Kennen Sie das? Dieses ewige „Vor-sich-her-Schieben“ von guten Absichten? Und damit meine ich nicht nur den Elektronikschrott, der seit Monaten darauf wartet, zum Bauhof gebracht zu werden – oder den Keller, der so nach Aufräumen schreit, dass man es bis in den vierten Stock hört. Nein, wir sind doch alle Meister darin, wichtige Dinge andauernd zu verzögern. Gerade, wenn es um anstrengende Verhaltensänderungen geht. Wir wissen, dass es Dinge gibt, die uns richtig guttäten … und machen sie trotzdem nicht. Das ist doch total verrückt.

Darum sagt ja der Volksmund sehr weise: „Was du heute kannst besorgen, das verschiebe nicht auf morgen.“ Klingt gut. Aber auch ziemlich altklug. Nach altbackener Großtante mit Fürsorgeblick und trauriger Gestalt. „Was du heute kannst besorgen, das verschiebe nicht auf morgen.“ Super. Ein echter Knaller. Außerdem fällt uns ja immer noch ein guter Grund ein, warum wir etwas heute nicht besorgen können. Wir würden wirklich gerne … aber die Umstände.

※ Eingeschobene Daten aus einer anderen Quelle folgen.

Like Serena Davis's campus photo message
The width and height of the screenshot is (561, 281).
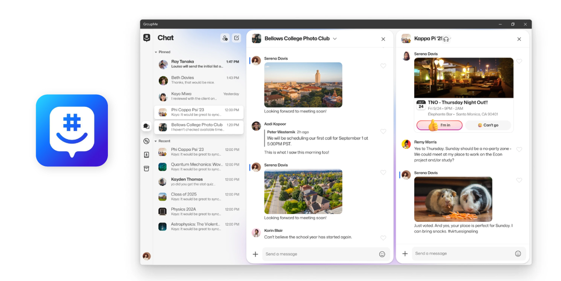383,66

Na, vielleicht ist an dem Sprichwort ja doch was dran. Vor allem, weil es uralte Wurzeln hat. Ja, schon im Alten Testament steht der garstige Satz: „Beeile dich, deine Gelübde zu erfüllen, und warte damit nicht, bis du tot bist.“ Offensichtlich ist es den Menschen schon vor 3000 Jahren unendlich schwergefallen, gute Vorsätze auch wirklich umzusetzen. Umso mehr reizt es mich, das jetzt endlich zu schaffen. Es kann doch nicht sein, dass das Gute an meiner Trägheit scheitert.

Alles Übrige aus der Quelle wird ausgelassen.